***** Extracted records

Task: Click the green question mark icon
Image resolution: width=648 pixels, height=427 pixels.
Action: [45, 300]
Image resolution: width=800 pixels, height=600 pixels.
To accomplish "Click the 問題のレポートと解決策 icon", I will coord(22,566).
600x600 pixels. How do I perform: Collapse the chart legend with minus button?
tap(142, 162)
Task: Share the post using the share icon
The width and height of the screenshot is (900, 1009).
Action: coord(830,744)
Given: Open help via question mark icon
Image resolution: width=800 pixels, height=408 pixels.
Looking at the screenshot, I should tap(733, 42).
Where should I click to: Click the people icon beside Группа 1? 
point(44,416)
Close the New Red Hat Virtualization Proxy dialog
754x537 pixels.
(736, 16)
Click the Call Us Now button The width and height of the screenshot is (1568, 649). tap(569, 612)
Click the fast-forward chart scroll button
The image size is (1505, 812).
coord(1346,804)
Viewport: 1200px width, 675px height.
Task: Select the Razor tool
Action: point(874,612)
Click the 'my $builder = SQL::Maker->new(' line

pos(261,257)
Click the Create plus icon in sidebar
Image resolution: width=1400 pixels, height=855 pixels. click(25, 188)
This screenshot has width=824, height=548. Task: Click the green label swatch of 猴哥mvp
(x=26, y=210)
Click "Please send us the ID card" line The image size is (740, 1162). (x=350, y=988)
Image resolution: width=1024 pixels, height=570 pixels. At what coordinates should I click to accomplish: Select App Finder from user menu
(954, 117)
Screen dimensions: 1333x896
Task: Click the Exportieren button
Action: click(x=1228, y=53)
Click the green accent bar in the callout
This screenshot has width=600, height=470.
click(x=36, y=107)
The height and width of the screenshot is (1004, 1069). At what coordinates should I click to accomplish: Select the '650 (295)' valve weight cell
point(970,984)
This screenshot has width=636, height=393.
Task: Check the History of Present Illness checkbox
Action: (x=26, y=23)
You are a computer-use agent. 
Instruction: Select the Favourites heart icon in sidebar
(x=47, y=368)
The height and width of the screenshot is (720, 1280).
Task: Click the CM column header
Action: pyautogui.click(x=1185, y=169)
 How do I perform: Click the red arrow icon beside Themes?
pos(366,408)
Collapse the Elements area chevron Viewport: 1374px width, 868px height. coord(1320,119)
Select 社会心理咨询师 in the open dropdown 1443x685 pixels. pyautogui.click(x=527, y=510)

**********

-- Task requirements --
Your answer must consist solely of the lines above between the line holding "Image resolution: width=800 pixels, height=408" and the line holding "1162). (x=350, y=988)", inclusive, copied exactly.

-- Problem solution --
Image resolution: width=800 pixels, height=408 pixels.
Looking at the screenshot, I should tap(733, 42).
Where should I click to: Click the people icon beside Группа 1? 
point(44,416)
Close the New Red Hat Virtualization Proxy dialog
754x537 pixels.
(736, 16)
Click the Call Us Now button The width and height of the screenshot is (1568, 649). tap(569, 612)
Click the fast-forward chart scroll button
The image size is (1505, 812).
coord(1346,804)
Viewport: 1200px width, 675px height.
Task: Select the Razor tool
Action: point(874,612)
Click the 'my $builder = SQL::Maker->new(' line

pos(261,257)
Click the Create plus icon in sidebar
Image resolution: width=1400 pixels, height=855 pixels. click(25, 188)
This screenshot has width=824, height=548. Task: Click the green label swatch of 猴哥mvp
(x=26, y=210)
Click "Please send us the ID card" line The image size is (740, 1162). (x=350, y=988)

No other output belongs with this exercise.